Introducing Jared Gilman and Kara Hayward.
Starring Bruce Willis, Edward Norton, Bill Murray, Frances McDormand, Tilda Swinton, Jason Schwartzman, Harvey Keitel and Bob Balaban. Directed by Wes Anderson.
★★★★
Wes Anderson, God bless him, is a quirky director with a distinct style that puts his stories on a tightrope. His movies can suffer from an overload of whimsy. As long as human emotion can still break through, that's when he succeeds best. I loved The Royal Tenenbaums, partly because the three genius kids still felt the pain of having such an unbearably dysfunctional dad. I felt like The Life Aquatic with Steve Zissou didn't quite work because the quirky overwhelmed the humanity.
Moonrise Kingdom succeeds largely because the emotions are real. Granted, he still has that puppet-show style where most frames are set up like you're in the front row watching something unfold on stage, but the offbeat delivery doesn't hide or blur the humanity. It centers on Sam, a resourceful khaki scout, and Suzy, an angry girl with binoculars. They are 12 years old in 1965, and if Stephen King's taught me anything, it's that being 12 is a magical time, when girls aren't just those creatures with cooties who stand on the other side of class. Sam and Suzy both feel like outcasts and are therefore drawn to each other. They've hatched a plan, you see.
Edward Norton is Scout Master Ward, in charge of his troop and alarmed when he sees Sam has run away. He notifies Captain Sharp (Bruce Willis), the law enforcement in these parts. They come to learn Suzy's gone too and must notify her parents (Bill Murray, Frances McDormand). We go back and forth watching the adults frantically, fruitlessly try to find the two lovebirds, and we watch Sam and Suzy survive in the wilderness, for Sam has been training for this.

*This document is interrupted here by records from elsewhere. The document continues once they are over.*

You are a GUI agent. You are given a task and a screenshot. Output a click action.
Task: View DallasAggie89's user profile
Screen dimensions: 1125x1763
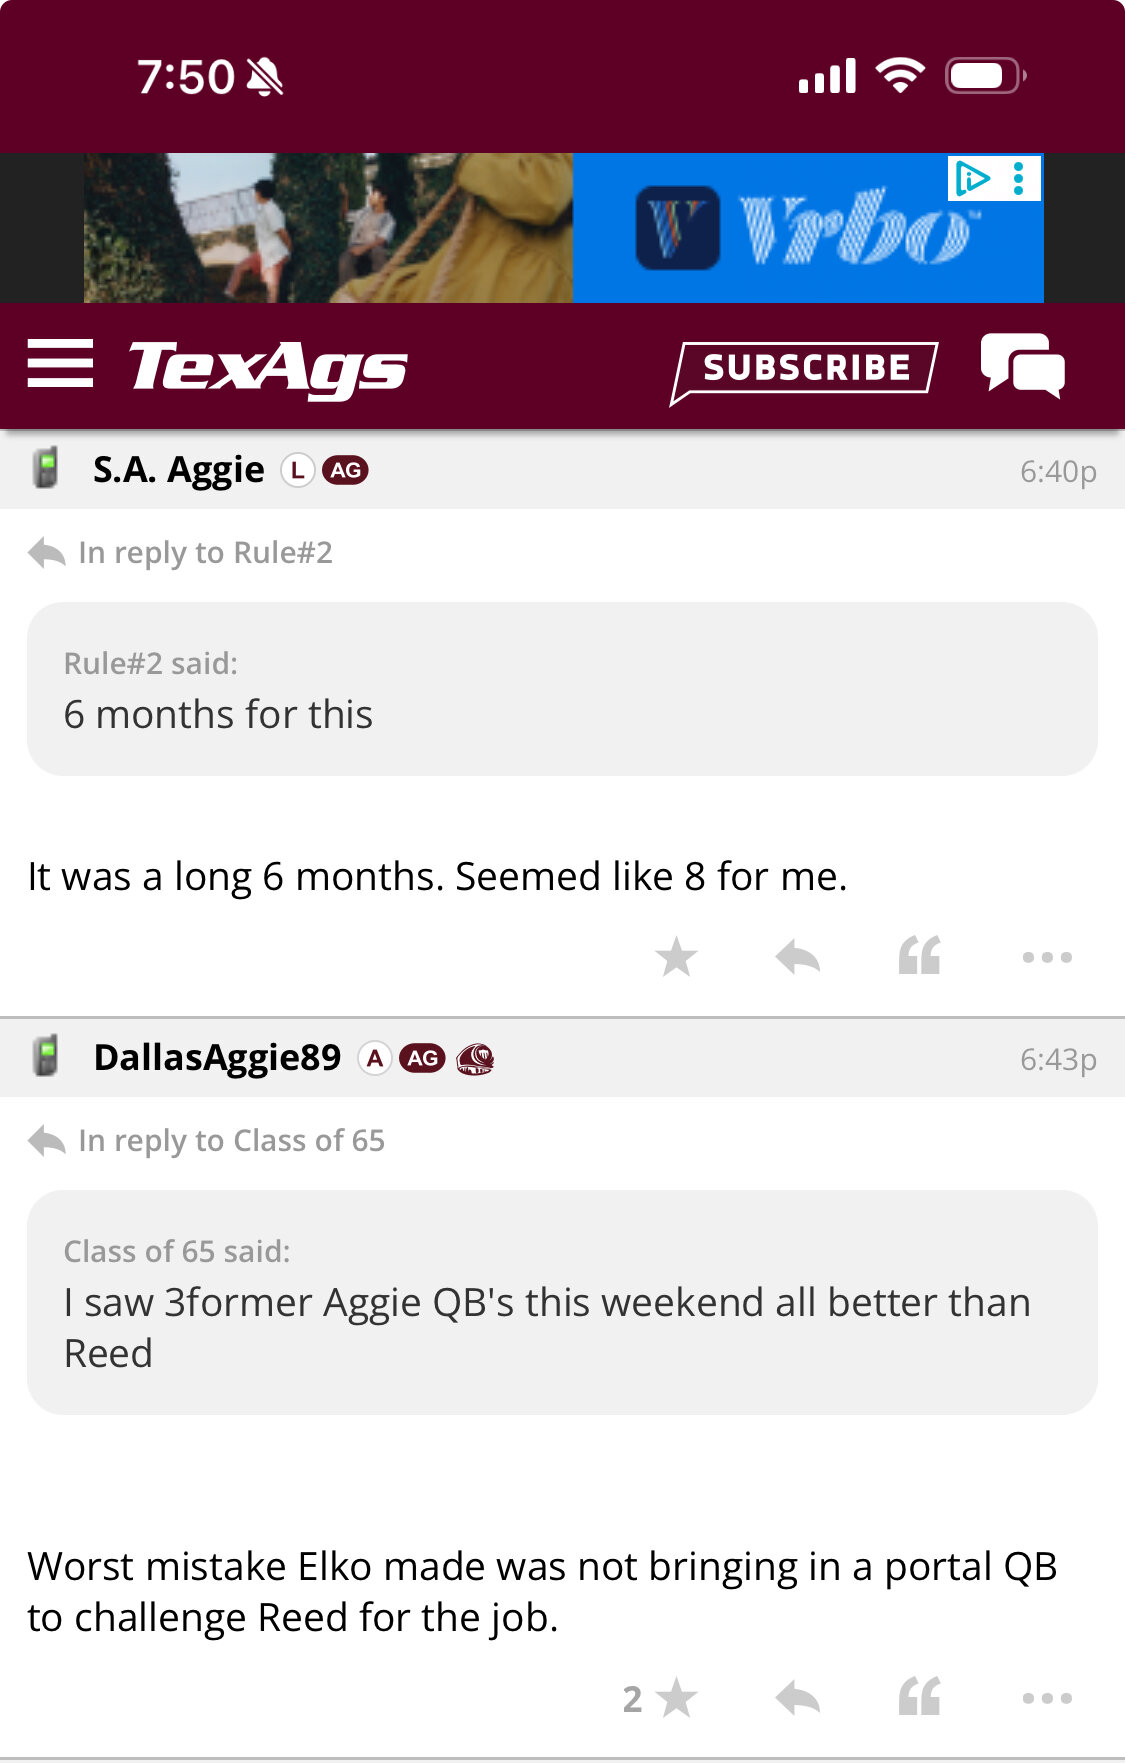(217, 1057)
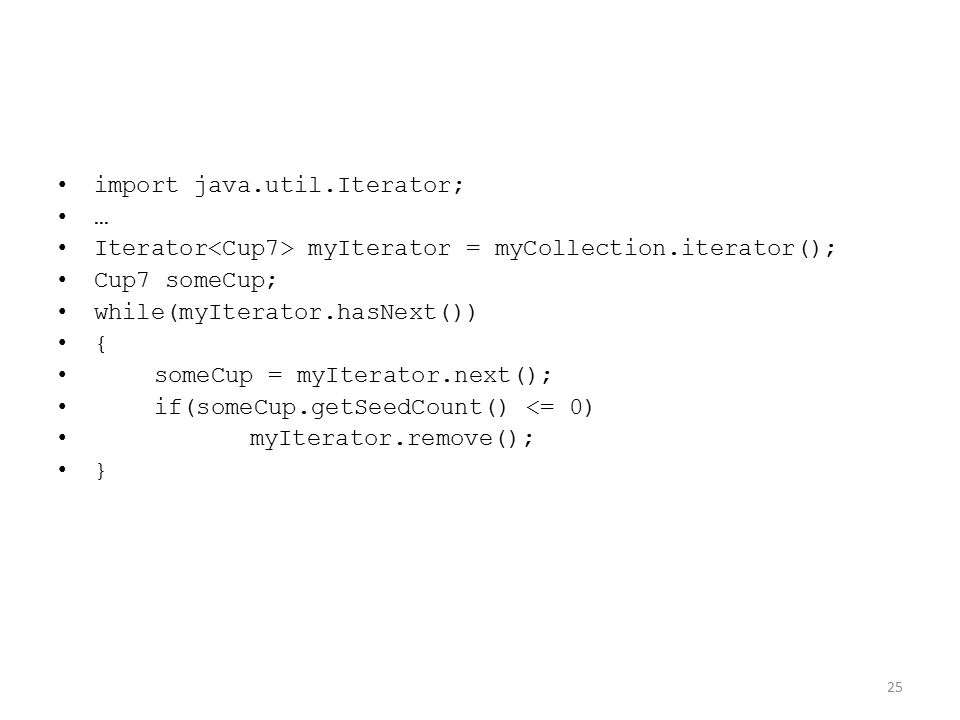Image resolution: width=960 pixels, height=720 pixels.
Task: Select the Cup7 someCup declaration
Action: point(186,280)
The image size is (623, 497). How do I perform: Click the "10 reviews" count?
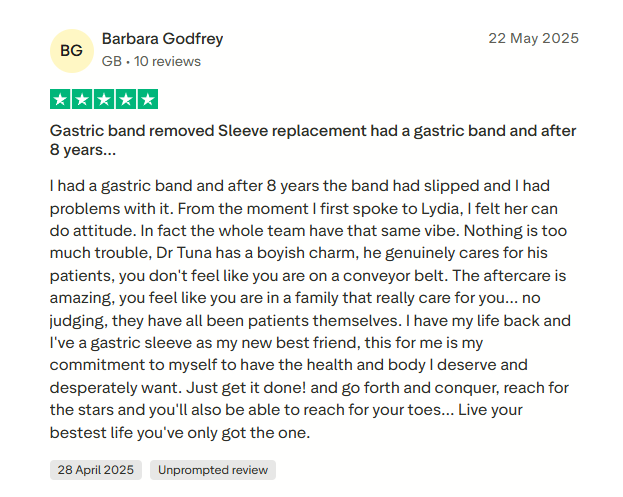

Jared Gilman (Sam) and Kara Hayward (Suzy) have made their film debuts here, and they simply are their characters. The relationship and chemistry between them is sweet, unforced and natural. Even in stylized Anderson-ville, everything works. We want these two crazy kids to be together, even though there's no possible way they can just live in the woods forever. Gilman has this straightforward nerdiness, and Hayward is like a rebellious Emma Watson.
We caught this at the $3 theater, so I imagine it'll be on DVD in a couple months. It's worth hunting down. Wouldn't surprise me if it gets a couple Academy Award nominations when the time comes.